• _Текст для чтения_
════════
Примерное время чтения: 10 минут
265

Виктор Сухоруков: «Меня считают сумасшедшим. Или гением»

Не так давно эпатажные «заявления о гениальности» подтверждены официально: Сухорукову присвоено звание народного артиста России. «Высшая точка», как он сам определяет.

«Мог умереть от цирроза»

О присвоении звания нынешний столичный житель Сухоруков узнал из телефонного звонка друзей из Петербурга. Буквально через день дела привели актера в наш город, где и начинался творческий путь. Нашей газете актер дал первое интервью в качестве народного.

…Интересно, что и самое первое в жизни интервью никому еще не известный Сухоруков дал в Петербурге автору этих строк. Было это в 1990 году, когда актер снялся в картине Юрия Мамина «Бакенбарды» и пришел в ленфильмовскую многотиражку. Уже тогда интервью называлось эпатажно: «Мое дело в шляпе!» Сухоруков с удовольствием замечает, что с тех пор судьба давала много поводов это повторить.

— Сейчас у меня возник в Питере необычный проект, — рассказывает актер. — Звонит мне в Москву некий Анатолий Григорьев: «Виктор Иванович, у меня был отец — поэт Геннадий Григорьев. В прошлом году он умер, оставил огромное количество стихов. Он вас знал, и я хочу, чтобы вы эти стихи записали на диск».
════════
• _Исходные данные_

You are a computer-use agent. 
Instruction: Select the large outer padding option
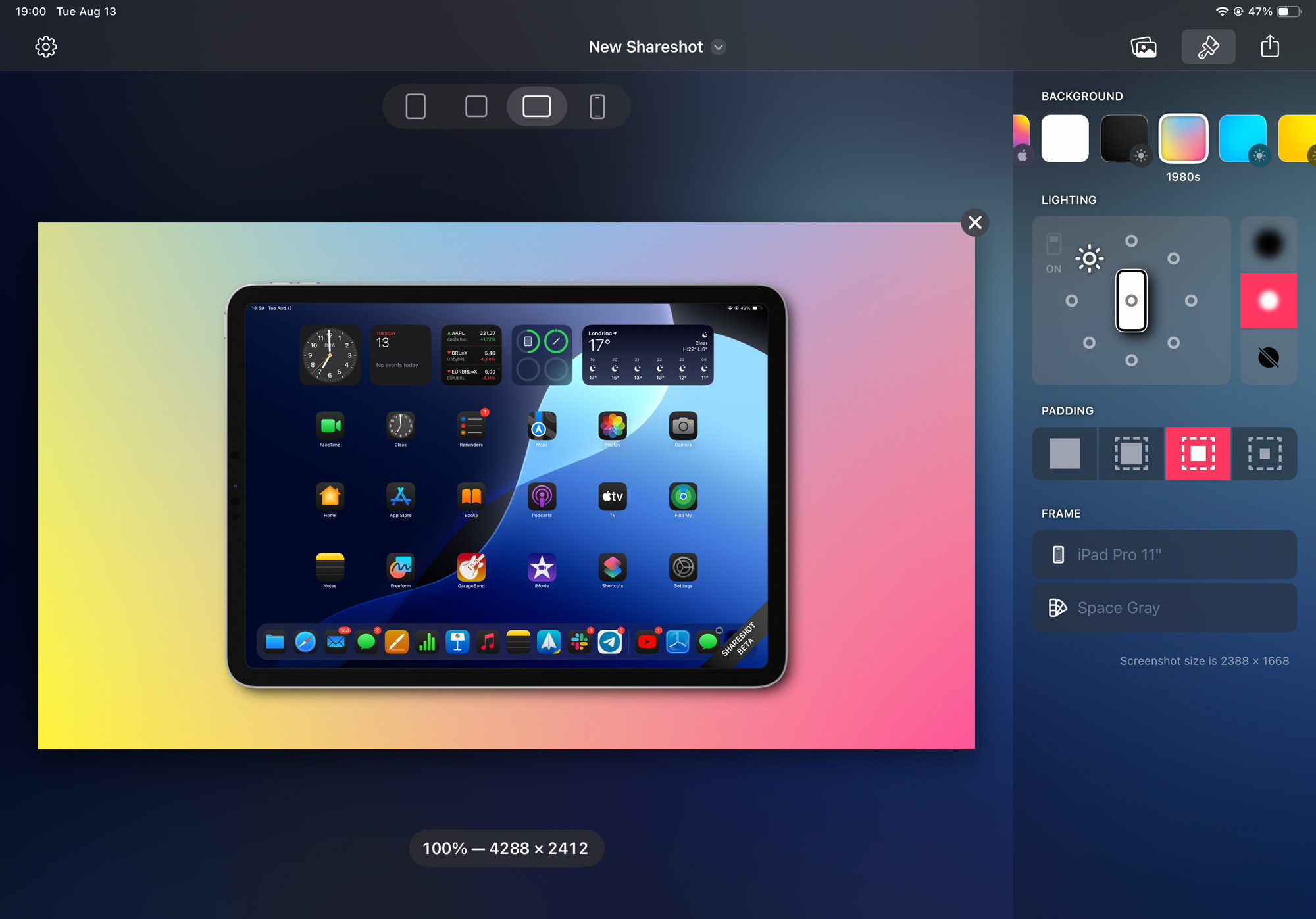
════════
• _Условие задачи_
Воспроизведите интервью с Виктором Сухоруковым целиком, слово в слово и без каких-либо изменений.

• _Решённая задача_
Примерное время чтения: 10 минут
265

Виктор Сухоруков: «Меня считают сумасшедшим. Или гением»

Не так давно эпатажные «заявления о гениальности» подтверждены официально: Сухорукову присвоено звание народного артиста России. «Высшая точка», как он сам определяет.

«Мог умереть от цирроза»

О присвоении звания нынешний столичный житель Сухоруков узнал из телефонного звонка друзей из Петербурга. Буквально через день дела привели актера в наш город, где и начинался творческий путь. Нашей газете актер дал первое интервью в качестве народного.

…Интересно, что и самое первое в жизни интервью никому еще не известный Сухоруков дал в Петербурге автору этих строк. Было это в 1990 году, когда актер снялся в картине Юрия Мамина «Бакенбарды» и пришел в ленфильмовскую многотиражку. Уже тогда интервью называлось эпатажно: «Мое дело в шляпе!» Сухоруков с удовольствием замечает, что с тех пор судьба давала много поводов это повторить.

— Сейчас у меня возник в Питере необычный проект, — рассказывает актер. — Звонит мне в Москву некий Анатолий Григорьев: «Виктор Иванович, у меня был отец — поэт Геннадий Григорьев. В прошлом году он умер, оставил огромное количество стихов. Он вас знал, и я хочу, чтобы вы эти стихи записали на диск».